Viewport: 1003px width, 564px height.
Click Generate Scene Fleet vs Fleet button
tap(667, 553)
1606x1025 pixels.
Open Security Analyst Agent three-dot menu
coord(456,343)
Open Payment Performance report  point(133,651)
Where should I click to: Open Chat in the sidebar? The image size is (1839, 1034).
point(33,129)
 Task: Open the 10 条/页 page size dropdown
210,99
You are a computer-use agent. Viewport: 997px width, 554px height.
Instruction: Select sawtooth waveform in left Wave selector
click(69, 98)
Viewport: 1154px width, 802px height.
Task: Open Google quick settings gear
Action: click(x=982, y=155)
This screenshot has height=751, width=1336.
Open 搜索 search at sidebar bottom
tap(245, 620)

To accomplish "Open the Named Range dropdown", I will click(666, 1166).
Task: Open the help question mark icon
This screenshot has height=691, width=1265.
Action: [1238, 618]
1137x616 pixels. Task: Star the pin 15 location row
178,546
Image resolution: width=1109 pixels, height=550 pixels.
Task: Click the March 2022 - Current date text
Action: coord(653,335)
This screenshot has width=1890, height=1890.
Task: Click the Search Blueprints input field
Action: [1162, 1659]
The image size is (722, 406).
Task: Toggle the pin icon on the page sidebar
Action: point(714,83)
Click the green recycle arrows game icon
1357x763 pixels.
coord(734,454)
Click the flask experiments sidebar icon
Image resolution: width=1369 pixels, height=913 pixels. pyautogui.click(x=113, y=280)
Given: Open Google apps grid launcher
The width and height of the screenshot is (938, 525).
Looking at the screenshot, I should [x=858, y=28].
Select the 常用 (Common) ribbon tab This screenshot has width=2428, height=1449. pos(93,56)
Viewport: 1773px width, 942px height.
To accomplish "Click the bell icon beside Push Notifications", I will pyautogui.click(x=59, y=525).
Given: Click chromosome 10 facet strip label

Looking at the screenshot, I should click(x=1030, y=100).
______________________________
» Work to complete
Every line of the listing must be written out again exactly.

» Expected answer
Viewport: 1003px width, 564px height.
Click Generate Scene Fleet vs Fleet button
tap(667, 553)
1606x1025 pixels.
Open Security Analyst Agent three-dot menu
coord(456,343)
Open Payment Performance report  point(133,651)
Where should I click to: Open Chat in the sidebar? The image size is (1839, 1034).
point(33,129)
 Task: Open the 10 条/页 page size dropdown
210,99
You are a computer-use agent. Viewport: 997px width, 554px height.
Instruction: Select sawtooth waveform in left Wave selector
click(69, 98)
Viewport: 1154px width, 802px height.
Task: Open Google quick settings gear
Action: click(x=982, y=155)
This screenshot has height=751, width=1336.
Open 搜索 search at sidebar bottom
tap(245, 620)

To accomplish "Open the Named Range dropdown", I will click(666, 1166).
Task: Open the help question mark icon
This screenshot has height=691, width=1265.
Action: [1238, 618]
1137x616 pixels. Task: Star the pin 15 location row
178,546
Image resolution: width=1109 pixels, height=550 pixels.
Task: Click the March 2022 - Current date text
Action: coord(653,335)
This screenshot has width=1890, height=1890.
Task: Click the Search Blueprints input field
Action: [1162, 1659]
The image size is (722, 406).
Task: Toggle the pin icon on the page sidebar
Action: point(714,83)
Click the green recycle arrows game icon
1357x763 pixels.
coord(734,454)
Click the flask experiments sidebar icon
Image resolution: width=1369 pixels, height=913 pixels. pyautogui.click(x=113, y=280)
Given: Open Google apps grid launcher
The width and height of the screenshot is (938, 525).
Looking at the screenshot, I should [x=858, y=28].
Select the 常用 (Common) ribbon tab This screenshot has width=2428, height=1449. pos(93,56)
Viewport: 1773px width, 942px height.
To accomplish "Click the bell icon beside Push Notifications", I will pyautogui.click(x=59, y=525).
Given: Click chromosome 10 facet strip label

Looking at the screenshot, I should click(x=1030, y=100).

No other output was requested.